**THE TASKS**:
(a) In the thread on fuzzy name and nickname matching, how many training samples does the asker report having?
(b) Continue the thread on fuzzy name and nickname matching from the point where it stops.

— START SELECTED PASSAGE —

Fuzzy name and nickname match



I have a dataset with the following structure:

full_name,nickname,match Christian Douglas,Chris,1, Jhon Stevens,Charlie,0, David Jr Simpson,Junior,1 Anastasia Williams,Stacie,1 Lara Williams,Ana,0 John Williams,Willy,1

where each predictor row is a pair full name, nickname, and the target variable, match, which is 1 when the nickname corresponds to the person with that name and 0 otherwise. As you can see, the way the nickname is obtained from the full name doesn't follow a particular pattern.

I want to train an ML algorithm that, given the pair full name, nickname, predict the probability of match.

My baseline is just trying to see the number of carachters that match, and features like that. However, I am thinking about an NLP approach using deep learning. My question is wether there are neural network architectures that are specific of this problem.

David Masip

Posted 2019-03-19T13:36:15.100

Reputation: 5 101

1How man samples are there for training ? – Shamit Verma – 2019-03-19T13:38:33.677

Around 100k, but only the 17% have match = 0 – David Masip – 2019-03-19T13:46:30.883

Is this an open dataset that you can share a link to? – Adarsh Chavakula – 2019-03-22T18:35:40.083

how to find relationship between a name and a nickname when there is none for instance "Anastasia Williams|Stacie".. you need more features to make this work i think. – iamklaus – 2019-03-24T06:27:07.963



I had a similar problem in my last job. My solution was to build features via (transformation(s) + comparison) * many combos and feed to models, then aggregate and model, i.e. 2 layer model. The key is encoding and similarity scores as features.

Transforms: remove vowels (great for certain roots), remove end vowels, remove double characters, convert to phonetic string (IPA, soundex, https://pypi.org/project/Fuzzy/), replace characters that either sound similar or have different sounds in other languages ($J$ in East Europe sounds like $Y$ in US, $C$ can sound like $K, D~T, T\sim TH$, etc), ... The strategy is to handle lots of weirdness/irregularity in people's names.

— END SELECTED PASSAGE —
— START DATA BLOCK —

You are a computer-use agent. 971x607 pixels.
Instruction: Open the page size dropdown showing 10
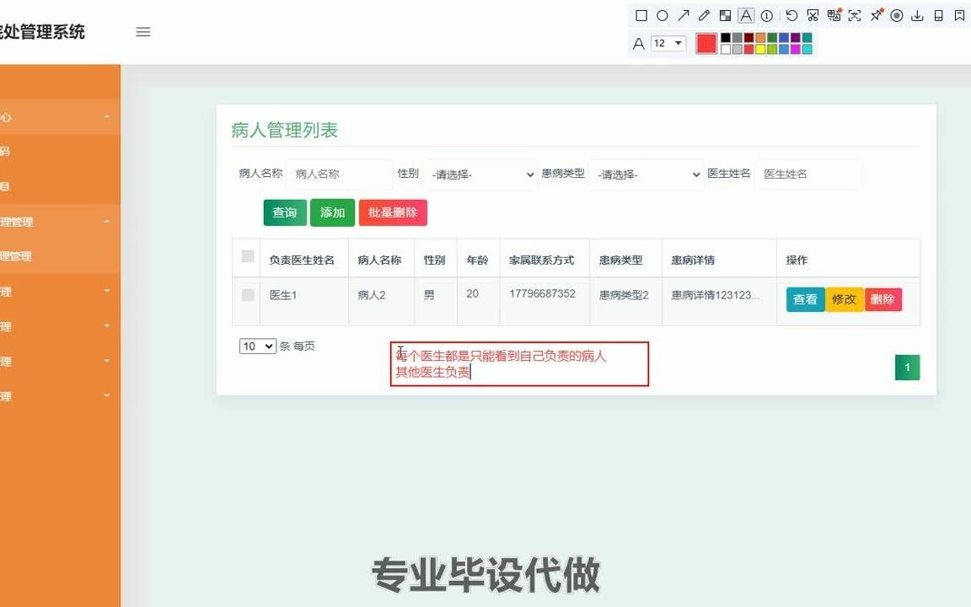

— END DATA BLOCK —

**RESULTS OF THE EXERCISE**:
(a) Around 100k, with only 17% having match = 0.

(b)
Comparisons (similarity and difference): try [character level, block/root/[pre/suf]fix level, word level (may not apply to you)] similarity and difference scores. Try Dice's coefficient, Levenshtein, Needleman–Wunsch, Longest common (non)contiguous substring, character histogram similarity, # characters matching, not matching (each left and right), etc. You could try using an RNN/LSTM and have it learn similarity for each transform. Use the output of the trained model(s) as another feature.

Experiment with different combos of the above and select a few that seem to have value. You could simply take all the scores and fit with Logistic Regression (or Neural Net) or you could build statistical models and output percent rank based on a small training set to normalize it. Another way to preprocess the raw scores is to use calibration encoding via logistic function. Then add summary stats from the normalized scores as additional features. Push all this into the final model.

Will you handle names that are derived from Arabic, Spanish, French, etc names? This is just extra, but consider downloading the Social Security and US Census name stats data to enhance your project with more name variations. I'll leave the how to you, but it helps knowing about the likely possibilities. Be aware that simply using Levenshtein doesn't work so well with William->Bill, Dianne->Di, Larry->Lawrence, Mohammed->Muhamed and Hamed, Danielle->Daniela, Thomas->Tom, and Jimmy->James. The strategy I mentioned should help you with all the variation.

Additional resources to explore: https://github.com/jamesturk/jellyfish https://nameberry.com/list/276/If-You-Like-Danielle-You-Might-Love https://pypi.org/project/phonetics/


Posted 2019-03-19T13:36:15.100

Reputation: 216


I couldn't find any useful literature out there for using deep learning for this specific problem. Most methods seem to rely on non-machine learning methods like string similarities and Levenstein distances. A reasonable deep learning based approach to this problem would be a Recurrent Neural Network. An LSTM (Long short term memory) or GRU (Gated Recurrent Unit) would be ideal. The idea is to have an RNN which has an internal state and respects the order in which the inputs are fed.

Unlike text classification, sentiment analysis or sequence generation, the preferred encoding for the text here would be at a character level instead of word level.

For example

Christian Douglas,Chris,1
Jhon Stevens,Charlie,0

would become

[C,h,r,i,s,t,i,a,n, ,D,o,u,g,l,a,s, ,C,h,r,i,s] --> [1]
[J,h,o,n, ,S,t,e,v,e,n,s, ,C,h,a,r,l,i,e]       --> [0]

The two strings to be matched are concatenated into a single sequence. The intuition here is that the RNN would process the sequence character by character and learn (read update weights) that the characters at the end have a similar pattern to what it saw earlier in the same sequence to deduce that it should be a 1 instead of 0.

The vector of [1/0] is the target variable.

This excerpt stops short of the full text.